Other

October 2007


Mid October we went to Kairakuen, which is one of the 3 most famous landscape gardens of Japan. It is free to enter and mostly famous for ume (plum) blossoms in late february when the park is said to be overcrowded. As all plum trees are without any flowers or leafs now, that part of the park was very boring, but the rest was quite nice still. Especially the house.











After Kairakuen, we went further to Fukuroda-no-taki, also very famous in Japan.


A little further there is this suspension bridge. Only created to boost local tourism I think (it doesn't really lead anywhere but offers a nice view).








October 18th we went to JAXA, the japanese aerospace exploration agency, to get landing data for our research using their simulator. 2 pilots made some 25 simulated landing approaches each under various conditions (short, long, wind, no wind,...).





Oct 28th we went to the Shinrin-koen because Mae Rose wanted to see the cosmos flowers (these pink/purple flowers). There are many places around where they have large flower fields that open only in the season. Actually, the cosmos flower site of our first choice appeared to have flooded with the last typhoon, so the field had been destroyed... However, this park is huge (the cosmos flower field is only a small part) and we walked around all day and got really tired.
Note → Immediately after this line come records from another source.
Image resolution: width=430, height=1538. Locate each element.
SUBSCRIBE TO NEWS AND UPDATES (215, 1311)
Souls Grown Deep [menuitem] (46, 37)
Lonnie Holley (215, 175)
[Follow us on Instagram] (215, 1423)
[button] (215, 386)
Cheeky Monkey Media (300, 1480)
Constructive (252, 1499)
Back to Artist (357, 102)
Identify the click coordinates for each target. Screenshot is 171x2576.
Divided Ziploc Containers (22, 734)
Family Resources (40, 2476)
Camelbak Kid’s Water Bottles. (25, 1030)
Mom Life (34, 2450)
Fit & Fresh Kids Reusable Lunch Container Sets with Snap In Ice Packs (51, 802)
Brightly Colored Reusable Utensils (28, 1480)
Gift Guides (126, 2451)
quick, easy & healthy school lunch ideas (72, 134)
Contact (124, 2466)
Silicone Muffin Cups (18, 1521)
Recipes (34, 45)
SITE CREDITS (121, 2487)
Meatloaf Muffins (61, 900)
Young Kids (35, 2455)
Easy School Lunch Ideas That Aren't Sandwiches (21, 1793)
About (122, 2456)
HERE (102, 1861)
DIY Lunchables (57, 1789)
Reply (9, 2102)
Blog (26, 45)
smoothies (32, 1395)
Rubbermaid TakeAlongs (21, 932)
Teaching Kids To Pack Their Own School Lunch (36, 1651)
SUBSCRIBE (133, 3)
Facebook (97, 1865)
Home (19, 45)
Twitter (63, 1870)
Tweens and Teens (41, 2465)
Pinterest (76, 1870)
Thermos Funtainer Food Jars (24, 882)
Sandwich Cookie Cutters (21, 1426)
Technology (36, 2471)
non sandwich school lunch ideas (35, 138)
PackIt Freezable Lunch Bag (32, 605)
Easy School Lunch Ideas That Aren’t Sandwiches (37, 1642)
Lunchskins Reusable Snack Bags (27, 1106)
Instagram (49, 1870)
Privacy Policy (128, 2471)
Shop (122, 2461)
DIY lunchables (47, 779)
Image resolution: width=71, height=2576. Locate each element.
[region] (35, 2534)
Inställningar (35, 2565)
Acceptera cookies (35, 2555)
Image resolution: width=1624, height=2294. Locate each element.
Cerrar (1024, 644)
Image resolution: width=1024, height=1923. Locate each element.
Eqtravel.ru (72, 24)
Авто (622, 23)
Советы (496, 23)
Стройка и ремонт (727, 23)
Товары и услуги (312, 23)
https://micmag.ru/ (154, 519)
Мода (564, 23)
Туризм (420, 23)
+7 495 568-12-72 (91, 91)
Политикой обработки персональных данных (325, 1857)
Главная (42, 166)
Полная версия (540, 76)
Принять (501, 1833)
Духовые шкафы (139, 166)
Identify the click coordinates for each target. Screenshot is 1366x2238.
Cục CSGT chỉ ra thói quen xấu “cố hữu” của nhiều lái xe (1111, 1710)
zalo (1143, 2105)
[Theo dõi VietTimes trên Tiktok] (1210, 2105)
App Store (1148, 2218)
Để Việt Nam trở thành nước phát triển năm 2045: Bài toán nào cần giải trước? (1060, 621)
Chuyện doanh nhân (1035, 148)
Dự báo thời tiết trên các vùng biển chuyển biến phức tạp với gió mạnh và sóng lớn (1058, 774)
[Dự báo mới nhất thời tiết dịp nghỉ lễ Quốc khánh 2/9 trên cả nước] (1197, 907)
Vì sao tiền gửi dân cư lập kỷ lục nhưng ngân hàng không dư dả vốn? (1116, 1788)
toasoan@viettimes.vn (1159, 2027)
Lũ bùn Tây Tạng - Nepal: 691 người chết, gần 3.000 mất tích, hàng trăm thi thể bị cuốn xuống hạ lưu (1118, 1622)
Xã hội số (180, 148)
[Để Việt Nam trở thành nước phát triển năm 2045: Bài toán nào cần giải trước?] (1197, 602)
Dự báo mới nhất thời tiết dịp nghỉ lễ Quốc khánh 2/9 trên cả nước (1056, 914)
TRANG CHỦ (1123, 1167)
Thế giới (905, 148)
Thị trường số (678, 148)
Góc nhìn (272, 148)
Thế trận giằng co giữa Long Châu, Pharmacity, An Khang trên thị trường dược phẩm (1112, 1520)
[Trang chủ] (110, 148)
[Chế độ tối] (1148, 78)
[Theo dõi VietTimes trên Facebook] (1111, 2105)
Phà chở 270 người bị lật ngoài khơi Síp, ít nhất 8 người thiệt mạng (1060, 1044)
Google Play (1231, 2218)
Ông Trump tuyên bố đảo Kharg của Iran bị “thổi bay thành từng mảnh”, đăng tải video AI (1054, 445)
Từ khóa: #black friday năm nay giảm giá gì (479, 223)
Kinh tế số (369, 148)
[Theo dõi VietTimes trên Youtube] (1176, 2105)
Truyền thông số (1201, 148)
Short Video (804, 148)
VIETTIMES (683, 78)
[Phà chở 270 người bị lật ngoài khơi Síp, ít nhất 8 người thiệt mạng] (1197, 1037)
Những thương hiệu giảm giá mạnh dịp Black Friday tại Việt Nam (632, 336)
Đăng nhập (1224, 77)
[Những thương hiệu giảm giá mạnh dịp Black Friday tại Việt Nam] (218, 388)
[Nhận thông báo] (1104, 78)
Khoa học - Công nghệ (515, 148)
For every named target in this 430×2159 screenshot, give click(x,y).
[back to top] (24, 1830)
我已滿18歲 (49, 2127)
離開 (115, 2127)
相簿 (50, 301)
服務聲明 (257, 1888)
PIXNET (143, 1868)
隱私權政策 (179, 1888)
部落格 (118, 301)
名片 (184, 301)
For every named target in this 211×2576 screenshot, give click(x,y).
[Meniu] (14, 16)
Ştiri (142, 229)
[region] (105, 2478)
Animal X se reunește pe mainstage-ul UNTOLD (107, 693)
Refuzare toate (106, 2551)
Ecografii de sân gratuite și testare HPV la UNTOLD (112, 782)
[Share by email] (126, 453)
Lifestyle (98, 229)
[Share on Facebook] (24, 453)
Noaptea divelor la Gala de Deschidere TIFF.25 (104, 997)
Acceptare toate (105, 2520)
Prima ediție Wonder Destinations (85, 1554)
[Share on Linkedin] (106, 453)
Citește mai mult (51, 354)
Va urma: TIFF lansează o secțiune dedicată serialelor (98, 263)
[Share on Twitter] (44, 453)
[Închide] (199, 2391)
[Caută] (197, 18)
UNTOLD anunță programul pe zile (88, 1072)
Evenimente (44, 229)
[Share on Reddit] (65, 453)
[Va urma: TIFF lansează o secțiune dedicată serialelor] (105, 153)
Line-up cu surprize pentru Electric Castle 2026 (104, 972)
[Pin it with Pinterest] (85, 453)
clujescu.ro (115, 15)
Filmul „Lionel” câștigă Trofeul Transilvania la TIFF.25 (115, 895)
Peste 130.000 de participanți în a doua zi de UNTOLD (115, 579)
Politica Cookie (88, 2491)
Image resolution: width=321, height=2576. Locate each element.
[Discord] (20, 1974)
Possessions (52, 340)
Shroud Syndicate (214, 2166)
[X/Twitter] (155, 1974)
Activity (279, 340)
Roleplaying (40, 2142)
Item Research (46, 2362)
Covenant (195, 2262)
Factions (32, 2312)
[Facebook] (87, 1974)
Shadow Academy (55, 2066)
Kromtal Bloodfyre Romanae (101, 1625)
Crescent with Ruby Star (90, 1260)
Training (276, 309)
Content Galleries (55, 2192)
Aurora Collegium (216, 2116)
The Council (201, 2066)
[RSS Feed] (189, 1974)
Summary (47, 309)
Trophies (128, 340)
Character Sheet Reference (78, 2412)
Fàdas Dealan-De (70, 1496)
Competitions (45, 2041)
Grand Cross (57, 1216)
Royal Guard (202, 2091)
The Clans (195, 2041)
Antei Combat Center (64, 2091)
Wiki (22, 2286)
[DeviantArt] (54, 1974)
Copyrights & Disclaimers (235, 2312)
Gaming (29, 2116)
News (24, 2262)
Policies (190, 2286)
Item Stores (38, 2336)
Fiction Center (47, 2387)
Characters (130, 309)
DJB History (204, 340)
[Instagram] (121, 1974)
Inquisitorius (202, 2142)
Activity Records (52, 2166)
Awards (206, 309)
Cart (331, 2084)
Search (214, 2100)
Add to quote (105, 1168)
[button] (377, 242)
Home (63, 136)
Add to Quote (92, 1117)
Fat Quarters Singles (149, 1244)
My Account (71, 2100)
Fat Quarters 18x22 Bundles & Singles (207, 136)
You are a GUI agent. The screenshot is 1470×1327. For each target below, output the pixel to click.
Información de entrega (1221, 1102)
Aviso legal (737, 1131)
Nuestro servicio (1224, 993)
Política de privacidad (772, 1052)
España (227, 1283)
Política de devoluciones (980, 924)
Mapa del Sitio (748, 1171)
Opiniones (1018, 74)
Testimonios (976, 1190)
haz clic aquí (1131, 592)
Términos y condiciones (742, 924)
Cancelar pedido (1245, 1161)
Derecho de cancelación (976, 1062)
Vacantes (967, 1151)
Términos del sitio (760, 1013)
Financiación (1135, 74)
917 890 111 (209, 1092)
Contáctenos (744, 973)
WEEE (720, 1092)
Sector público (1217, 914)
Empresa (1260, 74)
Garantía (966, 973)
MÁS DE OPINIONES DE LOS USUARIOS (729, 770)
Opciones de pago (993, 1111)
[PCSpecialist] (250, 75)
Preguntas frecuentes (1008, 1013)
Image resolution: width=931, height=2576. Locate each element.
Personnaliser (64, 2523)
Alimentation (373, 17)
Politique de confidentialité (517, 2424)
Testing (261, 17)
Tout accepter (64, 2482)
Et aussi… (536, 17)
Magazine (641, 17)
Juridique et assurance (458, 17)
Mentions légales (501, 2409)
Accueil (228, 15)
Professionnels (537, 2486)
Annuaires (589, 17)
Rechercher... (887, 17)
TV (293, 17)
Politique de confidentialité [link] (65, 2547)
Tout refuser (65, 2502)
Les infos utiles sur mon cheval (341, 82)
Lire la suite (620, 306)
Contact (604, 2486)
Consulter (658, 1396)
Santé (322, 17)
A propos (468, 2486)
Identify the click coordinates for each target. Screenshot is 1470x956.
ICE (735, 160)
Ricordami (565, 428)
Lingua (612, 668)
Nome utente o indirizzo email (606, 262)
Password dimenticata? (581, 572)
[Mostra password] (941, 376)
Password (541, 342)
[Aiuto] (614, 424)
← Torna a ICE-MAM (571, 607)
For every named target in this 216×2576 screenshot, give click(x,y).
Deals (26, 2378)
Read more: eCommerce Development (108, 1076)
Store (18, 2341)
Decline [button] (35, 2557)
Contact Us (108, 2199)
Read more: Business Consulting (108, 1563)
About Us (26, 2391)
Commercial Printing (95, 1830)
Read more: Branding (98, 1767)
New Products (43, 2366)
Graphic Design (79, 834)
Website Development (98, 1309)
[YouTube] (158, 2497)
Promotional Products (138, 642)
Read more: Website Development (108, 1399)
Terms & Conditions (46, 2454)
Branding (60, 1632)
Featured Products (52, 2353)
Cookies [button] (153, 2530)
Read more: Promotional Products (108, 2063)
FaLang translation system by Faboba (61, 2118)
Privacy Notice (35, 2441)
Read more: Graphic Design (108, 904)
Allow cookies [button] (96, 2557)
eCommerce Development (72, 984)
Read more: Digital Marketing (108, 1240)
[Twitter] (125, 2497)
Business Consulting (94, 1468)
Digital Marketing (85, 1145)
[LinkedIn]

As I have to take some classes to get credits, but most of the classes are in Japanese, I follow a course in Architecture. It's quite interesting to learn something about japanese city planning, earthquake-proofness / testing of buildings, japanese history and modern architecture. This time we visited the yutenji temple in the south-west of Tokyo, which was under reconstruction. The guiding professor had lead a study to determine which of the buildings of the complex should be reconstructed in what way. Now we could all enter between the foundation and the (lifted) building and see the structure and method they used to make the foundation earthquake-proof.